The Minotaur and his labyrinth The labyrinth is smaller than you’d think. The Beast can be in every bit of it at once, but hasn’t worked out that all that’s keeping him from rampaging through the palace is a rickety wooden door right beside his bed. The Minotaur is as smart as he is ugly, and he’s a hideous freak of nature whose mere existence is an affront to heaven. The creature effects capture this quite well. This Minotaur is not so much a half-man/half-bull as it is a hairless, slavering prehistoric-looking carnivore with horns – I fondly nicknamed it “The Dino-Moo”. Good work, special effects team.

 

Science is very hard done by in Minotaur. The labyrinth is apparently the source of some sort of flammable gas that lights the palace above, and Deucalion likes to inhale it through an animal skull to get a bit of a buzz. Some people who inhale it cough to death, others have no reaction at all, and some get horny. When the gas is ignited, the resulting fireball is sometimes hot enough to dry out pools of water and sometimes not – it depends on which pools the main characters are hiding in.

 

On the biology front, Princess Raphaella explains how The Dino-Moo came to be. This is not strictly necessary, as the opening scene has already done it. Anyway, she’s trying to reassure Theo that The Dino-Moo is not, in fact, a supernatural and immortal entity. Unfortunately, her explanation raises more questions than it answers. In “Ancient Times” the “Old Ones” had commanded her mother, the Queen, to lie with a bull in order to beget a living god. The result was The Dino-Moo. “So don’t freak out, Theo. The Beast is just a genetic aberration, not a divine being, so you can totally kill it. I mean, pfft. A god born of a woman and a bull! That would be ridiculous. A mating between two utterly different species resulting in viable offspring is far more plausible. And don’t spend too much time thinking about the fact that that the Minotaur is my half-brother, or that according to the chronology I’ve just given you I’m, like, centuries old.”

 

Michelle van der Water is really pretty and copes well with playing a princess of antiquity who gallivants about in false eyelashes, body paint, high heels and precious little else. Bonus points for kick-starting the tamest girl-on-girl scene ever filmed.

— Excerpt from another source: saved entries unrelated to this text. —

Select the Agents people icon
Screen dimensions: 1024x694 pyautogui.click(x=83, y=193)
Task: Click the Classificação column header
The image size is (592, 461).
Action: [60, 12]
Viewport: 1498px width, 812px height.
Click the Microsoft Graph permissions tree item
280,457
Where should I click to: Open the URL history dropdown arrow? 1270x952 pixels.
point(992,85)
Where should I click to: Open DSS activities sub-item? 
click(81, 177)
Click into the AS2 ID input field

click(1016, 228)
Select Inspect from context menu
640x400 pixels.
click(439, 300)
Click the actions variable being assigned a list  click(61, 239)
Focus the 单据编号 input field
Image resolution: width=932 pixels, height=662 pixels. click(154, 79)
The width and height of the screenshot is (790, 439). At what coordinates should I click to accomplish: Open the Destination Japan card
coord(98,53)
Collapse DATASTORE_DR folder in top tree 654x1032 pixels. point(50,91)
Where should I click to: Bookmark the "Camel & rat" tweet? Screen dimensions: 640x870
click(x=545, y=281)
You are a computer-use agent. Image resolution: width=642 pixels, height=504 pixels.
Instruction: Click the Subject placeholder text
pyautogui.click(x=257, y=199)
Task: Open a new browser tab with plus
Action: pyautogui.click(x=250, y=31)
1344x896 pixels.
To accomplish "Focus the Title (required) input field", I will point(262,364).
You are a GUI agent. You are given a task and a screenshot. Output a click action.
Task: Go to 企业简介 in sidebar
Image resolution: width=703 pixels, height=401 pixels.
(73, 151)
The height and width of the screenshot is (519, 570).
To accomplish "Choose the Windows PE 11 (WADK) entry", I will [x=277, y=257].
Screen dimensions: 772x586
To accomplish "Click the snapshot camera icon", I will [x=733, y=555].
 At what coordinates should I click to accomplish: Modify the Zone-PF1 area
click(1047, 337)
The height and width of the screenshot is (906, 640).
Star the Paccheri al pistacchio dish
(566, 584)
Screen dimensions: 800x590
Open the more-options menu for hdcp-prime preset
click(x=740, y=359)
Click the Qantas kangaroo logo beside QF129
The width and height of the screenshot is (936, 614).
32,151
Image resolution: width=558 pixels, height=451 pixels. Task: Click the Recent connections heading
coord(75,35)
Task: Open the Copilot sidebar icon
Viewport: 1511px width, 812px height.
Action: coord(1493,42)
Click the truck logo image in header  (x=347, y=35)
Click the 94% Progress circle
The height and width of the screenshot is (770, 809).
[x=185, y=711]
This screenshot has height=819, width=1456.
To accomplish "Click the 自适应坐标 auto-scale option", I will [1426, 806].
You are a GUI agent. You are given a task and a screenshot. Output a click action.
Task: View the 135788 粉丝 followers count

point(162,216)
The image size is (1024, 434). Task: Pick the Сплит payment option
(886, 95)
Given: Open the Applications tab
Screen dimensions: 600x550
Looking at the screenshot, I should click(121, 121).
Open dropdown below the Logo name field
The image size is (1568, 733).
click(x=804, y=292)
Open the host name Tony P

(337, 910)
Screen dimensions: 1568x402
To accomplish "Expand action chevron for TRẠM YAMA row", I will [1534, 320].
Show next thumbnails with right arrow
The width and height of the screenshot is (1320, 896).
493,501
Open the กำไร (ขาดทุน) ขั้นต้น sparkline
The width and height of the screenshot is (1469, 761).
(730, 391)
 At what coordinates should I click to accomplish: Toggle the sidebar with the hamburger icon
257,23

A cheesy themed nightclub is as good a place to film your palace scenes as any other, and is an entirely apropos location for the tamest girl-on-girl scene ever filmed.

 

Rutger Hauer gets co-top billing on the DVD box. He has about two seconds of screen time, during which he’s dressed up like a hobo Santa. Then he does the sensible thing – he takes his cheque and fucks off.

 

Lex Shrapnel His name is Lex Shrapnel.

 

Snow-covered Wales does a poor job of looking like an island in the Mediterranean.

 

Nutrition There are many close-ups of rats as the kids are dropped into The Dino-Moo’s lair, so when Theo encounters a crazed survivor of a previous sacrificial group I thought it was obvious that he’d been eating rats. “I’ve been living on hope and rats!” he confirms. Two minutes later, when asked what the Minotaur eats between sacrificial groups of youths, the crazed survivor holds up a few dead rats. Then, in case Theo has poor eyesight, he helpfully says “Rats!” If I were a more cynical person, I would suspect that Nick Green and Stephen McDool had only written Minotaur to promote rats as part of a healthy diet.

 

The script and direction As you may have gathered, both are perfect for an audience that is both heavily intoxicated and deeply stupid. For example, when Theo finds a gigantic hoof print in the sand of the Minotaur’s labyrinth, he reverently traces it with his finger and breathes “The Beast!” – you know, in case the viewer thought some other massive cloven-footed creature was about to hove into view during a movie called Minotaur.

 

Don’t get me wrong – although it may seem this film is out to insult your intelligence, it’s really not. Director Jonathan English (Johnny English!) is smart enough to know that any audience able to sit the whole way through Minotaur sober needs all the help it can get following a very basic storyline. I will eat a rat if you can find me a better Sci-Fi Channel production about a group of people in Ugg boots running away from a deformed cow. A triumph.